U.S. Sen. Pat Toomey and U.S. Rep. Glenn Thompson made an appearance at the Pennsylvania Military Museum in Boalsburg to discuss the importance of mental health care for military service members and veterans.
After a roundtable discussions with veterans and members of the veterans’ service organization the American Legion, Toomey called veteran’s healthcare “one of the few areas of congress where we can occasionally work across the aisle to get things done” at a news conference in the museum lobby.
Earlier this year, Thompson introduced the Medical Evaluation Parity for Service Members (MEPS) Act, which would mandate an evaluation for mental health in addition to physical health when an individual enlists in the military.
“When you join the military, or switch from active duty, you get a tremendous physical exam where they poke you and prod you, but there’s no real comprehensive mental health exam,” Thompson says.
An army father himself, Thompson says he’s appalled by the rate of suicide among military service members. He says studies show that close to 60% of service members who commit suicide first attempted it before joining. Thompson hopes that a mental health exam will identify symptoms of mental distress before it’s too late.
Thompson says the idea for the bill didn't originate from the recent Department of Veteran's Affairs scandal, but instead came out of a phone call he received back in 2009. An army specialist and constituent called Thompson to discuss how many of his friends had committed suicide after returning from deployment in the Middle East.
“That's always going to be a tough call to take, but when your own son is in the army, it’s even harder,” Thompson says.
Toomey says the legislation does not dictate how the Department of Defense will handle individuals found to have symptoms of mental illness during this pre-enlistment screening. Rather than writing predetermined reactions to various mental illnesses into the bill, Toomey says it makes more sense for the DOD to develop guidelines with the help of mental health professionals.
With “unanimous support” from veterans, mental health professionals, military families and legislators of both parties, Thompson says he’s hopeful that either the House or Senate version of the bill will soon be passed into law.
Kit Watson, a department adjutant with the Pennsylvania office of the American Legion, says he’s glad to see lawmakers bringing attention to the importance of veteran’s mental health care.

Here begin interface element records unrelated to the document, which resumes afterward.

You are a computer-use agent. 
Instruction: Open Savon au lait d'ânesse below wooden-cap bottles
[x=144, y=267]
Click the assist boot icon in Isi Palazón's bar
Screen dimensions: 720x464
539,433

He says the roundtable meeting included discussion on the prevalence of Post Traumatic Stress Disorder and suicide in returning veterans, as well as the tendency for the Department of Veteran’s Affairs to rely too heavily on medication alone when treating mental illness.
Toomey says the MEPS Act is merely the latest in a series of bills and other efforts to improve health care for veterans and active duty service members, including a bill recently signed into law to reform the VA. That bill increases accountability for VA officials and leaders, and extends coverage offered by the VA – even allowing veterans to visit non-VA hospitals for care.
“We’re not finished by any means,” Toomey says. “We’re working on a variety of steps to hopefully improve circumstances for those who have served our country.”